We'll see won't we if there will be any stock 3GHz Phenom process this year...
 

Kuzi

Senior member
Sep 16, 2007
572
0
0
Originally posted by: harpoon84
Yes, the $1000 QX9650, free of FSB limitations unlike the Q9450/Q9550, can freely overclock to 4GHz+, but it draws in excess of 150W+ at such speeds.

http://www.anandtech.com/cpuch...howdoc.aspx?i=3184&p=2

Again, *IF* 45nm Phenom can clock to 3GHz *AND* increase IPC to Penryn levels (which I doubt, but we'll see) then AMD would effectively have a CPU equal to Intel's current flagship QX9650. This would be a best case scenario for AMD, and I would expect Intel to respond by releasing Penryn quads at higher clockspeeds up to 3.6GHz, even 3.8GHz perhaps. This should keep Intel in the lead by roughly the same margin as they are today.

However, 4GHz+ as you suggested is out of the question as it would exceed the 125W TDP limit, at least on current steppings of 45nm silicon.

I agree here, I don't think Intel would release quad-cores (45nm) at anything higher than 3.6GHz maybe 3.8GHz. The power draw is too high above that (4GHz+).

So even if Intel has QXxxxx running at 3.6GHz at that time, and AMD releases K10.5 all the way up to 3GHz initially, it should not be a problem cause that Intel CPU may sell for $1000, and AMD can (have to) sell their's for much less.

I would worry more about the IPC performance of K10.5, you know they have to compete with Nehalem too. Unless Intel delays it and give AMD a small break, or if they price Nehalem too high initially.

 

Idontcare

Elite Member
Oct 10, 1999
21,110
64
91
Originally posted by: Kuzi
Originally posted by: harpoon84
Yes, the $1000 QX9650, free of FSB limitations unlike the Q9450/Q9550, can freely overclock to 4GHz+, but it draws in excess of 150W+ at such speeds.

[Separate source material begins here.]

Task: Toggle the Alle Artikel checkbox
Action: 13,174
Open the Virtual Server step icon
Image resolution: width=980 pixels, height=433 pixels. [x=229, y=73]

http://www.anandtech.com/cpuch...howdoc.aspx?i=3184&p=2

Again, *IF* 45nm Phenom can clock to 3GHz *AND* increase IPC to Penryn levels (which I doubt, but we'll see) then AMD would effectively have a CPU equal to Intel's current flagship QX9650. This would be a best case scenario for AMD, and I would expect Intel to respond by releasing Penryn quads at higher clockspeeds up to 3.6GHz, even 3.8GHz perhaps. This should keep Intel in the lead by roughly the same margin as they are today.

However, 4GHz+ as you suggested is out of the question as it would exceed the 125W TDP limit, at least on current steppings of 45nm silicon.

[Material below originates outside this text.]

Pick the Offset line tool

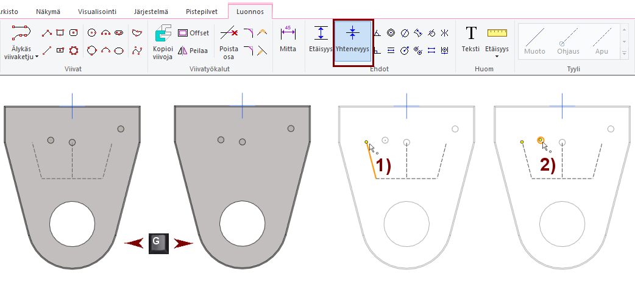point(193,33)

I agree here, I don't think Intel would release quad-cores (45nm) at anything higher than 3.6GHz maybe 3.8GHz. The power draw is too high above that (4GHz+).
So even if Intel has QXxxxx running at 3.6GHz at that time, and AMD releases K10.5 all the way up to 3GHz initially, it should not be a problem cause that Intel CPU may sell for $1000, and AMD can (have to) sell their's for much less.

I would worry more about the IPC performance of K10.5, you know they have to compete with Nehalem too. Unless Intel delays it and give AMD a small break, or if they price Nehalem too high initially.

I wouldn't be too hasty in assuming Intel's process engineers are sitting around doing nothing to improve 45nm power consumption characteristics, nor would I assume that Intel doesn't have a stepping team working on at least one more Penryn stepping just as they did with Kentsfield (B3 -> G0).

In fact I expect the upcoming 45nm stepping release here in March to do just that.